The Department of Justice (DOJ) recently announced a plea agreement regarding an alleged $73 million scheme to defraud Medicare that illustrates some of the pitfalls of compliance with the Anti-Kickback Statute (AKS). DOJ alleged that the owners of a clinical laboratory, Panda Conservation Group, LLC, and a telemedicine company, 1523 Holdings LLC, conspired to pay kickbacks in exchange for work arranging telemedicine providers to order genetic testing at Panda’s laboratories. While the parties had an agreement for IT and consultation services, DOJ alleged that this contract was a “sham” to hide the kickback payments and that the telemedicine company abused temporary, pandemic-responsive amendments to telehealth restrictions to refer beneficiaries to the laboratory for expensive and medically unnecessary cancer and cardiovascular genetic testing.

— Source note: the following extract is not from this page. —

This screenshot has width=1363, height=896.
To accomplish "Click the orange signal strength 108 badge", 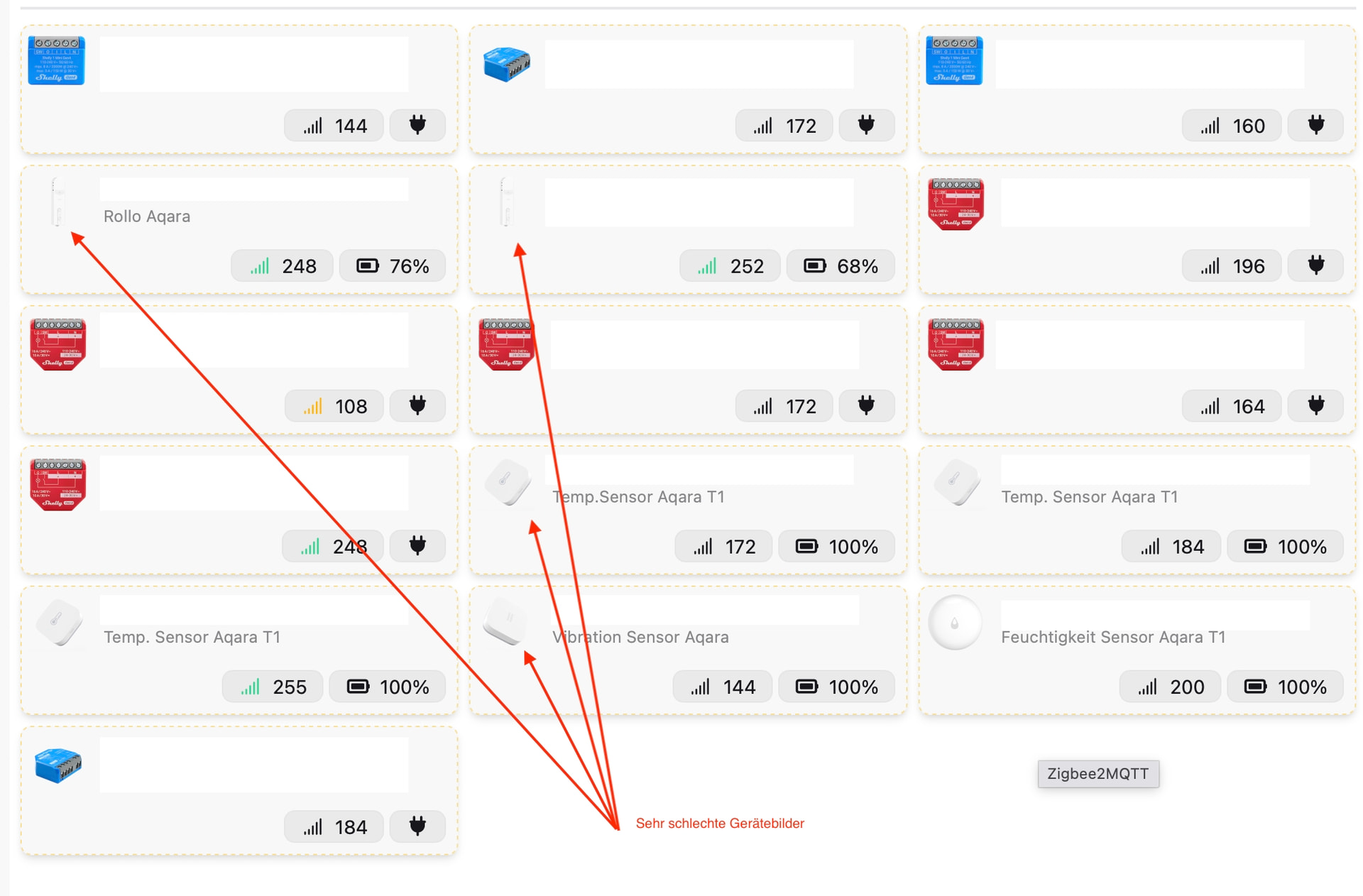I will click(x=334, y=406).
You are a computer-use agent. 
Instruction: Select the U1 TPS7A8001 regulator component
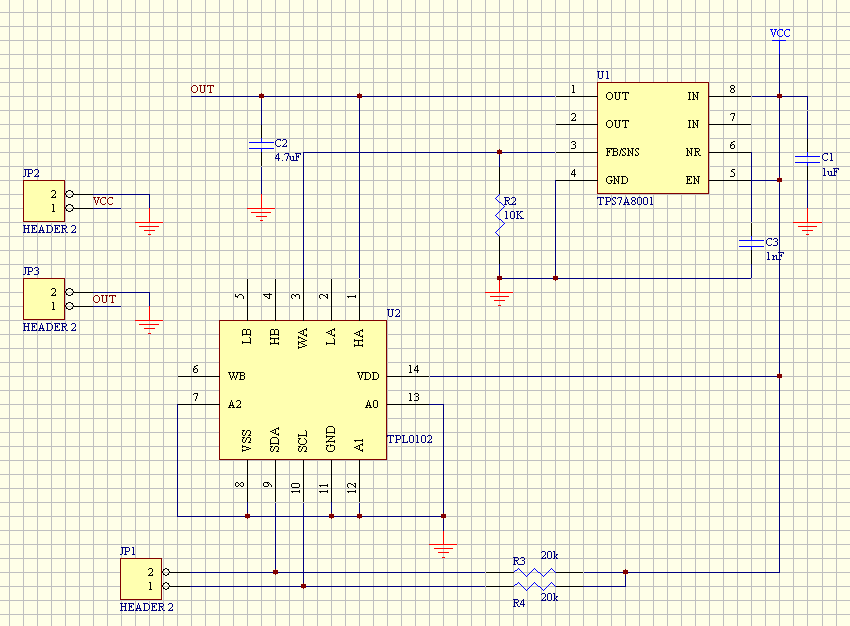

The Anti-Kickback Statute (42 U.S.C. § prohibits a person from knowingly offering, paying, soliciting, or receiving anything of value to induce or reward referrals for services covered by a Federal Healthcare Program. A Federal Healthcare Program is any program that provides health benefits, whether directly or through insurance, which is funded by the United States Government or any State health care program. A violation of the Anti-Kickback statute is a criminal offence and can carry severe penalties, including fines, prison sentences, and potential exclusion from participation in Federal Healthcare Programs in the future.
Since some referrals are necessary to optimize patient care, the Statute provides exceptions called “safe harbors” that permit certain arrangements that follow specific requirements. In the event an arrangement does not meet a safe harbor requirement, the arrangement will be considered on a case-by-case basis. Special care must be taken structure arrangements to comply with the AKS and its safe harbors.